Nuklir dikatakan energi ramah lingkungan karena nuklir bebas emisi GRK, footprint relatif kecil, tidak mengganggu keseimbangan ekosistem, serta limbahnya terkelola dan terkontrol dengan aturan yang jelas. Pembangkit Listrik Tenaga Nuklir juga bersifat andal karena dapat mencapai kapasitas maksimum, beroperasi 24 jam tanpa sela. Pembangkit Listrik Tenaga Nuklir bersifat berkelanjutan karena potensi bahan bakar masih tersedia, dan bahan bakar bekas berpotensi dapat didaur ulang menjadi bahan bakar baru. Pembangkit Listrik Tenaga Nuklir selain menjadi solusi transisi energi, juga menjadi solusi terhadap perubahan iklim dan pemanasan global.

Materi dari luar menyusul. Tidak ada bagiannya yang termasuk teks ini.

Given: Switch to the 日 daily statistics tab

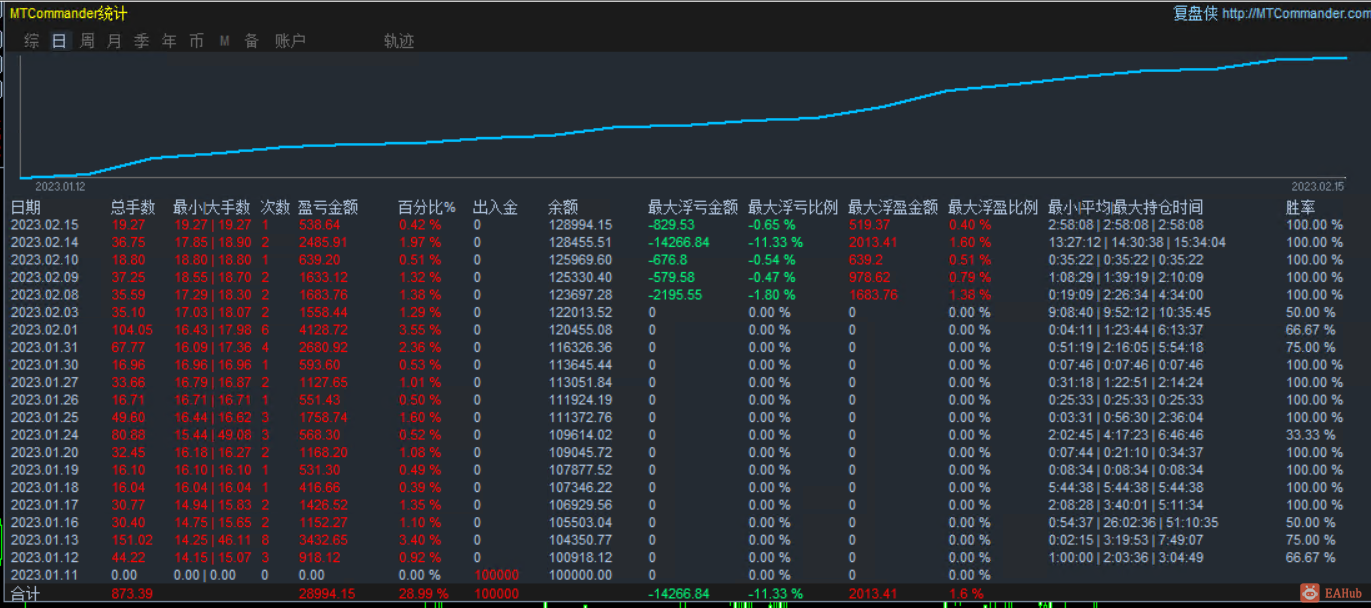Looking at the screenshot, I should pyautogui.click(x=58, y=40).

Pembangkit Listrik Tenaga Nuklir generasi IV tipe Small Medium Reactor (SMR) dapat berpotensi menjadi energi transisi di Indonesia. Salah satu reaktor generasi IV dengan bahan bakar cair campuran garam uranium thorium, Molten Salt Reactor (MSR) cocok dibangun di Indonesia. Sumber daya alam uranium dan thorium terdapat di Indonesia, sehingga dalam jangka panjang pengadaan bahan bakar MSR dapat mandiri. Berdasarkan kajian, teknologi MSR lebih aman karena mempunyai keselamatan inheren berdasarkan hukum fisika dan kimia, sehingga tragedi seperti Fukushima maupun Chernobyl tidak akan pernah terjadi. Teknologi MSR didesain dengan tekanan rendah, sekitar 3 bar, dan temperatur operasi sekitar 700°C, sangat kontras dengan pembangkit generasi sebelumnya yang beroperasi pada tekanan sekitar 150 bar dan suhu operasi sekitar 315°C. Molten Salt Reactor telah ditunjuk oleh IAEA sebagai reaktor yang direkomendasi untuk dibangun di dunia. Amerika dan Cina merupakan negara dengan penelitian MSR yang sangat maju.
Pada umumnya, pembangunan PLTN di dunia menggunakan dana pemerintah, karena membutuhkan biaya yang besar dan waktu pembangunan yang lama. Akan tetapi, pada beberapa negara maju seperti Jepang, peran Independent Power Producer (IPP) sangat dominan. Desain dasar dari Thorium Molten Salt Reaktor (TMSR) yang dirilis oleh ThorCon Power dinamakan TMSR-500 diprediksi memerlukan biaya investasi sebesar Rp17 triliun dengan target harga listrik di bawah 0,069 US$ per kWh atau di bawah BPP Nasional. Optimasi peran IPP memungkinkan terbangunnya PLTN pertama di Indonesia tanpa mengganggu APBN. Pembahasan tentang PLTN selama 4 dekade semestinya segera direalisasi karena PLTN memang sangat diperlukan untuk mendukung energi nasional.